Unexpected spikes in Postgres DB iops

Hi all,

We have been using temporal in production for a couple of months now. We have the following setup in our production env:

  • We are using AWS RDS for PostgreSQL.
  • We have a temporal cluster with 3000 shards distributed across 5 history instances (2 core 8GB), 3 matching instances (2 core 4 GB), 3 frontend instances (2 core 4GB) and 2 worker instances (0.5 core 1 GB).
  • Temporal cluster is being hosted in k8s with 30d retention for all the namespaces.
  • RDS backup is disabled for the moment.

We are seeing unexpected intermittent spikes in RDS read/write IOPS which is not correlating to the persistence request graph that is plotted using sum (rate(persistence_requests[5m]))

Our initial instinct was to turn off archival for all the namespace to see if it helps with the spikes, but even after turning off the archival, we still see similar spikes. Has anyone seen this behaviour?

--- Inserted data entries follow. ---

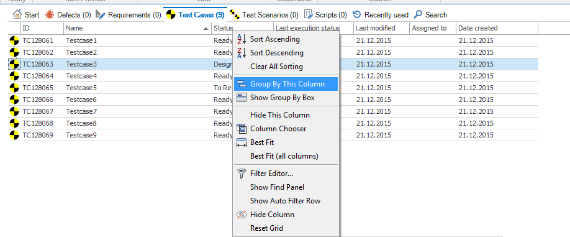The width and height of the screenshot is (570, 237).
Task: Click the Sort Ascending A-Z icon
Action: tap(242, 39)
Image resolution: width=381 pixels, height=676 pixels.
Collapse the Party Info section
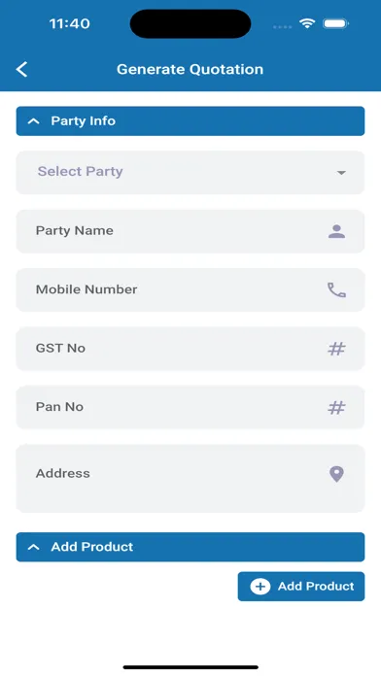pyautogui.click(x=191, y=121)
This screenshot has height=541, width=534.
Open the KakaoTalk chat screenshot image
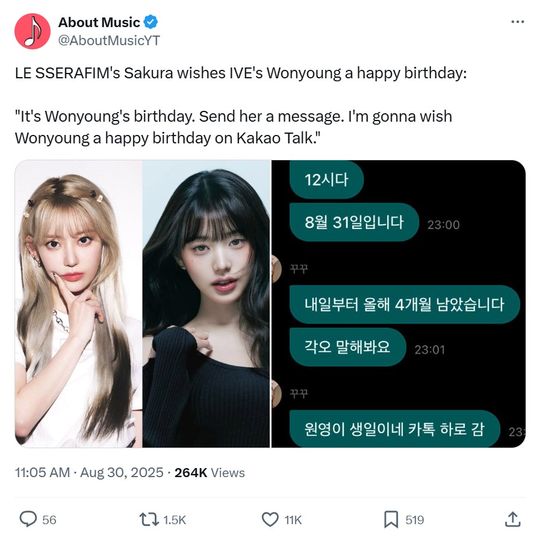coord(399,304)
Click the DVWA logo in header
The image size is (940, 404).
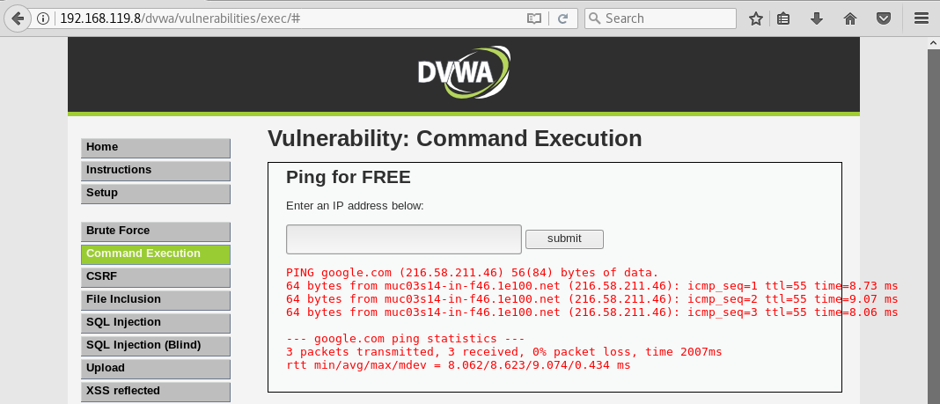coord(463,74)
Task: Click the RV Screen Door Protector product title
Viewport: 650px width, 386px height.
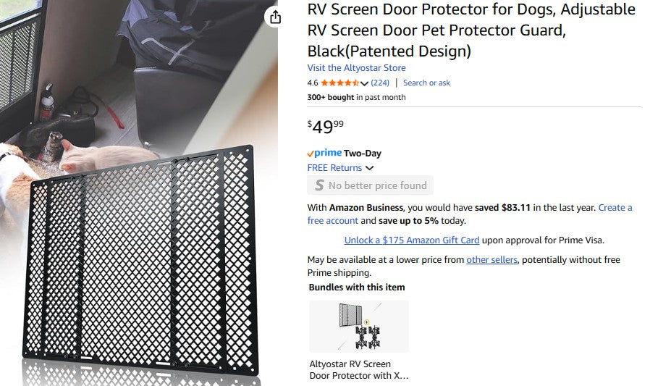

Temporal Server Persistence Request Plot

Can you show the persistence_requests by operation?

Also check persistence latencies:
histogram_quantile(0.95, sum(rate(persistence_latency_bucket{}[1m])) by (operation, le))

and see if the sync match rate goes up on similar intervals like your spikes:

sum(rate(poll_success{}[1m])) - sum(rate(poll_success_sync{}[1m]))

Thanks for your response @tihomir,

Sharing the metrics as requested.

Persistence request per operation

Matching Persistence by Operation

History Persistence by Operation

Persistence Operation Latency is mostly in sub-millis

The sync match rate is on the upside in the interval but that is mostly co-relating with the persistence request plot that I have pinged in the post. This doesn’t seem to be co-relating with the iops.

I couldn’t find any co-relation with the spike plot yet.

Your sync match rate graph should stay at 0 (should not include the spikes). When > 0 is typically result of not having enough workers provisioned, meaning matching service was not able to deliver tasks to your pollers and had to write it to persistence and later when pollers are available retrieve it again.

Check also
which would give you the number of tasks that had to be written to db due to no pollers being available.

Hey, @tihomir apologies for the late response. It’s been holiday season in India :smile:

Thanks for sharing the insight. I wanted to understand how to go about making the sync match rate to 0?
Based on the metrics, the workers’ slots seem to be available.

Only 10-15 slots are occupied at any time and I am running with the below config in prod.

    MaxConcurrentActivityExecutionSize: 100
    WorkerActivitiesPerSecond: 200.0
    MaxConcurrentLocalActivityExecutionSize: 100
    WorkerLocalActivitiesPerSecond: 200.0
    TaskQueueActivitiesPerSecond: 600.0
    MaxConcurrentActivityTaskPollers: 5
    MaxConcurrentWorkflowTaskExecutionSize: 300
    MaxConcurrentWorkflowTaskPollers: 5

We are running on a 1 core <> 2 GB resource config with the worker pod and even the CPU utilisation avg is around 4-5%.

On SDK metrics, check if you have elevated workflow_task_schedule_to_start_latency / activity_schedule_to_start_latency.
If those are elevated but on worker pods you have low resource utilization and don’t have issues with task slots availability try
increasing your poller count from 5 to 8 or 16 and see if that helps.
Increase the WorkflowTaskPollers/ActivityTaskPollers depending on which schedule_to_start latency is increased.

Also see this forum thread on poller count that might help.

Thanks, I will increase the pollers and tune the workers as per the above-mentioned threads and let you know in this thread.